Exercise directions ::
No pictures belong in the copy. Reproduce exactly the lines beginning at the line containing "Given: Enable the 微信扫码 payment switch" and continuing to the end of the entries below.

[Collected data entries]
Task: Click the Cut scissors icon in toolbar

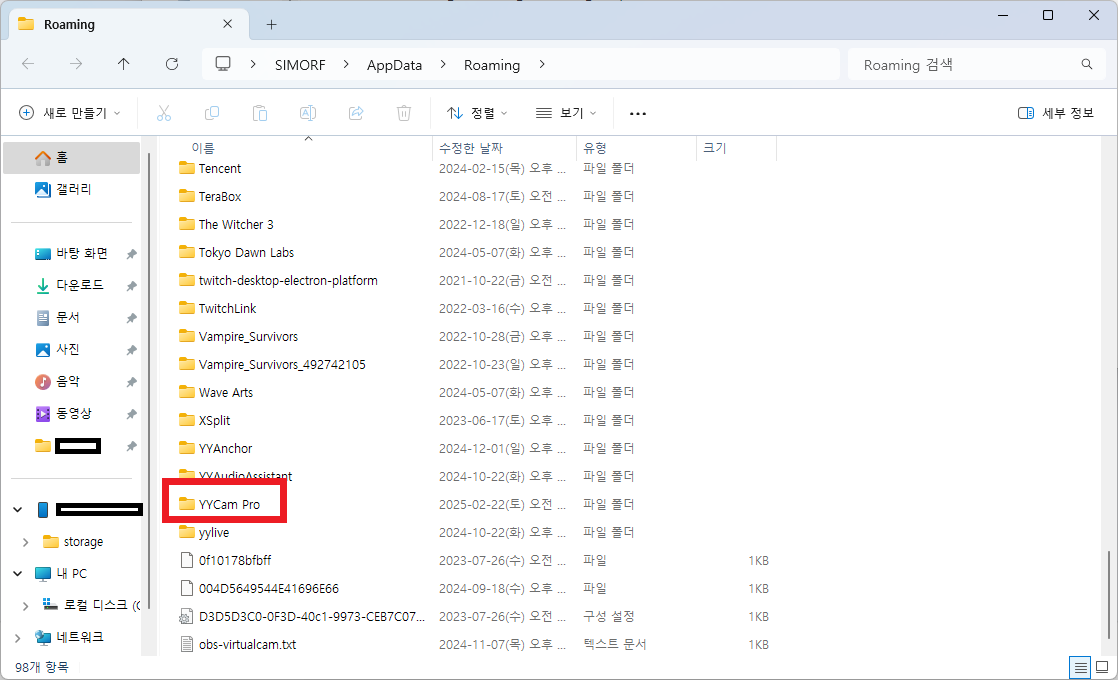Action: tap(164, 113)
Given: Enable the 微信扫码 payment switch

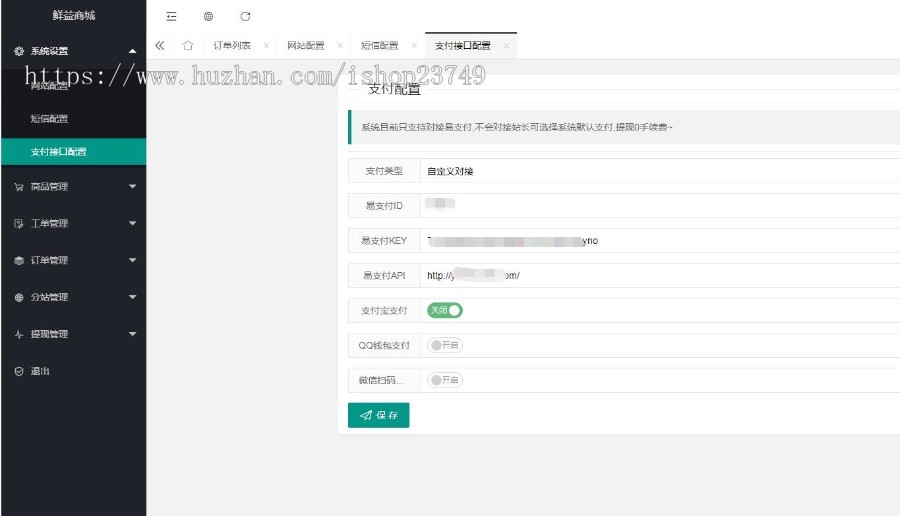Looking at the screenshot, I should [445, 380].
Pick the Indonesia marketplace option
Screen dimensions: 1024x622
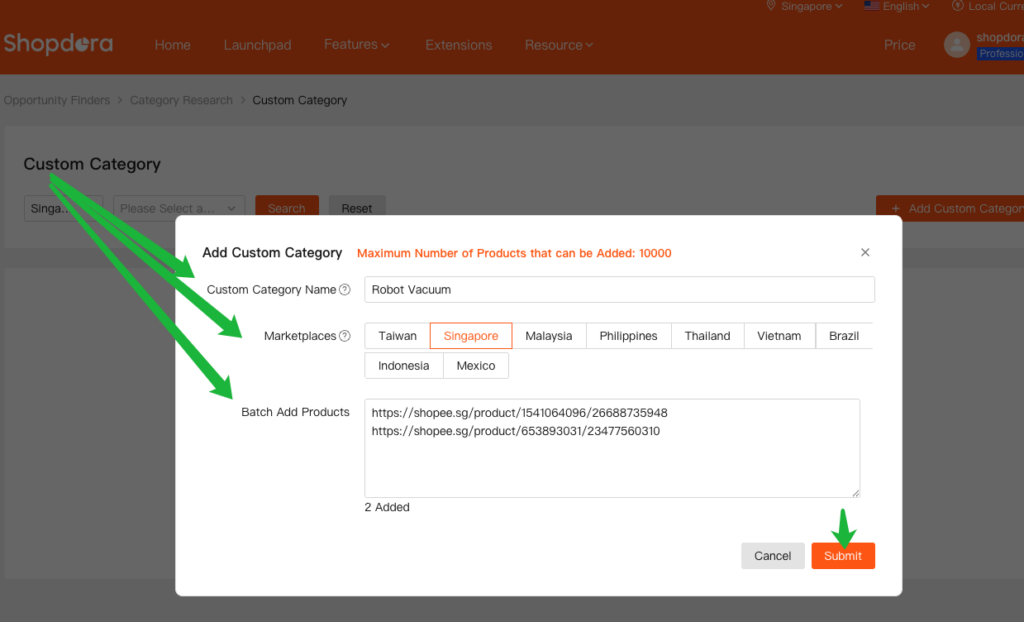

Written solution ::
Given: Enable the 微信扫码 payment switch

Looking at the screenshot, I should [445, 380].
Pick the Indonesia marketplace option
Screen dimensions: 1024x622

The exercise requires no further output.